October 5th, 2017  |  Canadian Business

Shopify shares fell 11% on Wednesday after Citron Research’s Andrew Left released a video questioning the legitimacy of their business practices. On Thursday, shares fell another 7%.

Left, a noted short-seller, claims that much of their customer base cannot be accounted for and labels the Ottawa-based company as unstable. Left alleges that much of the company's cliental are not legitimate businesses, but rather people who have been sold "business opportunities" built around reselling, which goes against Federal Trade Commission rules.

"They are not selling them to business owners," Left said of the websites. "They are selling them to people as opportunities to get rich quick.
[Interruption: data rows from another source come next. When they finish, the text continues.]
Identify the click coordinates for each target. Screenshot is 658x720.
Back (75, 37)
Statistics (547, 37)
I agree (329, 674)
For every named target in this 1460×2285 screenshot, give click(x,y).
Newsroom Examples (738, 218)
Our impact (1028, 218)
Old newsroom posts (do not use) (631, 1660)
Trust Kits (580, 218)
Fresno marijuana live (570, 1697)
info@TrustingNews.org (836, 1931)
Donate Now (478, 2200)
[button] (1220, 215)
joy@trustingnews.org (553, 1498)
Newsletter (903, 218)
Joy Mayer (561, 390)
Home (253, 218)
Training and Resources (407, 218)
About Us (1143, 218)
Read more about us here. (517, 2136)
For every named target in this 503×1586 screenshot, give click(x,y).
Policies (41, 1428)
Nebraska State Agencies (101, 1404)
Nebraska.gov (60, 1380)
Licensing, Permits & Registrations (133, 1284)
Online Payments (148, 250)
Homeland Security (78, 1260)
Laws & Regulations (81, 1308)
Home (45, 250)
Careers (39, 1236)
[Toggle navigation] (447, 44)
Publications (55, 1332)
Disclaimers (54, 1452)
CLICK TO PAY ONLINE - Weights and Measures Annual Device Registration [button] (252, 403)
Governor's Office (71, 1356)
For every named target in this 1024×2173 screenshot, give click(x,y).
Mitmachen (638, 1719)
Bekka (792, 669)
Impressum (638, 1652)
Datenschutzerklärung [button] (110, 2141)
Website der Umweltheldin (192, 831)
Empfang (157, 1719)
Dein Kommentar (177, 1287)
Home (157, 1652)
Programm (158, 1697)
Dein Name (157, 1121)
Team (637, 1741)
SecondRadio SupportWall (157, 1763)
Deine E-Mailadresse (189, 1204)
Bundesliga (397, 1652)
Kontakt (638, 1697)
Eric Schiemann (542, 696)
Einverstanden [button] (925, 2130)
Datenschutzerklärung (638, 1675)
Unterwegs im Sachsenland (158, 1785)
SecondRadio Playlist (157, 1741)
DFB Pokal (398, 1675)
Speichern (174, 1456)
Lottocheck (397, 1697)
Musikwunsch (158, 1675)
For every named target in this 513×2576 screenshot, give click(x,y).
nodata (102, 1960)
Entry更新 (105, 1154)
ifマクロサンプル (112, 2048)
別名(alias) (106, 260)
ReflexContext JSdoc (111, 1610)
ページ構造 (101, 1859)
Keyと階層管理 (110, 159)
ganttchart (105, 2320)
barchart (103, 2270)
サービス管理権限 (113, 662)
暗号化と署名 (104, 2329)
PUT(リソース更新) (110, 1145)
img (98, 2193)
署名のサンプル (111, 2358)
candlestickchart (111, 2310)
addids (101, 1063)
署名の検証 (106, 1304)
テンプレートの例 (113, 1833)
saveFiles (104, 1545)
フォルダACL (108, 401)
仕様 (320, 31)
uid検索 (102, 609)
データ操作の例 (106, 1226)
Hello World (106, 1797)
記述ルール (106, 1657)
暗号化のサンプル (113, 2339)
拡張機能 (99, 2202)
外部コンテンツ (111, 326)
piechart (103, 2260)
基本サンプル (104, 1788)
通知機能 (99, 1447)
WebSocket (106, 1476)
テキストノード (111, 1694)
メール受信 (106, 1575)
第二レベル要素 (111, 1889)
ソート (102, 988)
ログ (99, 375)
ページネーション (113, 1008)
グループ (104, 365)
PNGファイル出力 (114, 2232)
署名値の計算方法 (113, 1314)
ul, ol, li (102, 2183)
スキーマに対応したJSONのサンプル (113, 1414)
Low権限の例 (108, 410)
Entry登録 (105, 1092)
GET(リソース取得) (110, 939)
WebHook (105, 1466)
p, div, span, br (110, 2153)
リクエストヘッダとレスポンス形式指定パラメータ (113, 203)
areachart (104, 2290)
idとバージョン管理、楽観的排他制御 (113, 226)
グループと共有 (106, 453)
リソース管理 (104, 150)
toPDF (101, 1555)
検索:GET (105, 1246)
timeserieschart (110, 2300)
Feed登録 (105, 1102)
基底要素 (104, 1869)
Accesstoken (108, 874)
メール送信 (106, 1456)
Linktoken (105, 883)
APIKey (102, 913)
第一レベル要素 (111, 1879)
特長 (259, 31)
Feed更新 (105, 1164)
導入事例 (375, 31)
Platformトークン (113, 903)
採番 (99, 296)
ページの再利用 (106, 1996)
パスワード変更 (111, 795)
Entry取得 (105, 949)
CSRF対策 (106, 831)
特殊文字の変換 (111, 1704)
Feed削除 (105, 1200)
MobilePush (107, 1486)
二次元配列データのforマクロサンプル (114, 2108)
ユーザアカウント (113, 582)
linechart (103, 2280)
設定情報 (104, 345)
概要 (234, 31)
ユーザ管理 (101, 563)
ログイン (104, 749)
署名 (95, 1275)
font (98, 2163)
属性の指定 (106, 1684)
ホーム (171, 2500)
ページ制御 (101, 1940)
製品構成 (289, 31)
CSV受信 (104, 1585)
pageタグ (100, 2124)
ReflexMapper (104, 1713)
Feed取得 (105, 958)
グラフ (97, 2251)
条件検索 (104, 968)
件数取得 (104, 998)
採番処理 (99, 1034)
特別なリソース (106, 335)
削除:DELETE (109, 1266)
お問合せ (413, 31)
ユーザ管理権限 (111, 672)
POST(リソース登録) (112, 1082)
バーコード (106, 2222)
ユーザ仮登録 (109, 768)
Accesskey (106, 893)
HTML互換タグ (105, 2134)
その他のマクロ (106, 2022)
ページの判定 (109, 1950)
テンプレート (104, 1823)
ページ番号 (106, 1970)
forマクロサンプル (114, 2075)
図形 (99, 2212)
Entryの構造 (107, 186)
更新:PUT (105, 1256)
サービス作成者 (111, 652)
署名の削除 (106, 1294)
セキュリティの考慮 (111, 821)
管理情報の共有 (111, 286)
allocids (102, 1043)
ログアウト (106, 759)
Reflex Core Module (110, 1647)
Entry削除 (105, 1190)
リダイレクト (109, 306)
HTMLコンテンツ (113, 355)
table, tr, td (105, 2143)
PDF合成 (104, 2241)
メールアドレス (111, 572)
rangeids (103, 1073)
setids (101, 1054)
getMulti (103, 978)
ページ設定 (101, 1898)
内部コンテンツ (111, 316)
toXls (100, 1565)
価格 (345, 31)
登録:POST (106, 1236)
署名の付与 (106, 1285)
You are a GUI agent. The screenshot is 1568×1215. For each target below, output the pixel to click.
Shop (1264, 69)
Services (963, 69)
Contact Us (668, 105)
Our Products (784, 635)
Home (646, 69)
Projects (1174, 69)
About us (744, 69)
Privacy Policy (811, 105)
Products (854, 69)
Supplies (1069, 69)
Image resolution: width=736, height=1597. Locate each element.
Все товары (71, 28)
Shopify is a company that has mastered the good old get rich quick scheme.”

“This is not an $11-billion company," Left went on to say. "This needs to get completely looked at by the FTC and completely looked at by Wall Street."

On Thursday morning, Shopify posted a statement to their website, standing behind their mission and celebrating the success of those that use its system.

"Shopify's growing community of entrepreneurs includes makers, creators and innovators, from students trying to pay for school to merchants who have successfully scaled their businesses," the company said. "Shopify has always strived to take the path that leads to more entrepreneurs by designing its platform to remove the technical, operational, and financial barriers to enable anyone, anywhere, to build, grow, and scale a business."